• _Work request_
Exact copy, no pictures: reproduce the lines from the one that holds "Where should I" through the end of the entries.

• _Excerpted data_
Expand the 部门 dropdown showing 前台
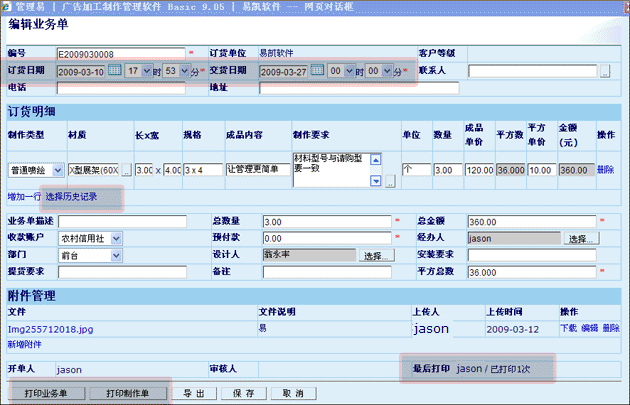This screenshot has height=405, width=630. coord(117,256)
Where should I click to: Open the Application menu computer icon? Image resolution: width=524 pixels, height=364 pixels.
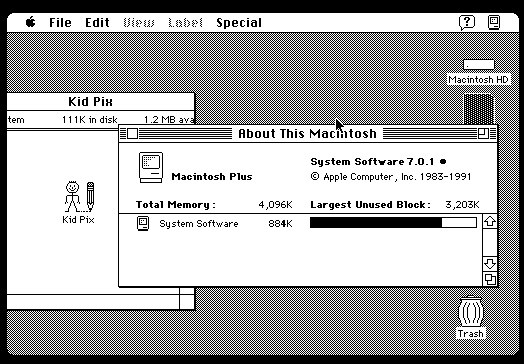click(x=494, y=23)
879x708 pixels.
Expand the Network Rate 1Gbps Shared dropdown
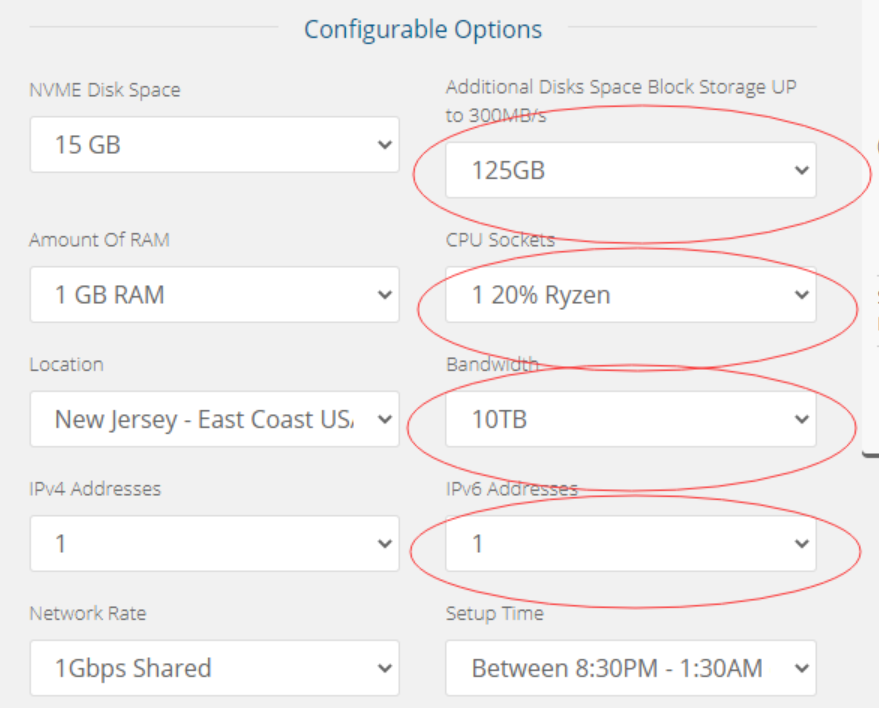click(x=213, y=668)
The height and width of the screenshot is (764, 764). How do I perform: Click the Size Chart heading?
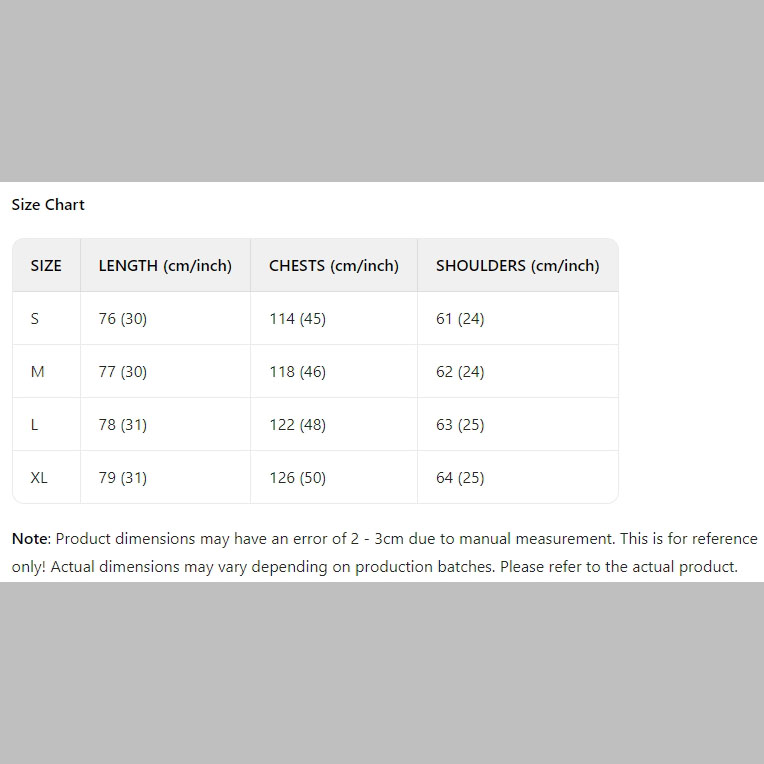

• _Output of the exercise_
Where should I click to: Open the Application menu computer icon? Image resolution: width=524 pixels, height=364 pixels.
click(x=494, y=23)
879x708 pixels.
Expand the Network Rate 1Gbps Shared dropdown
click(x=213, y=668)
The height and width of the screenshot is (764, 764). How do I perform: Click the Size Chart heading?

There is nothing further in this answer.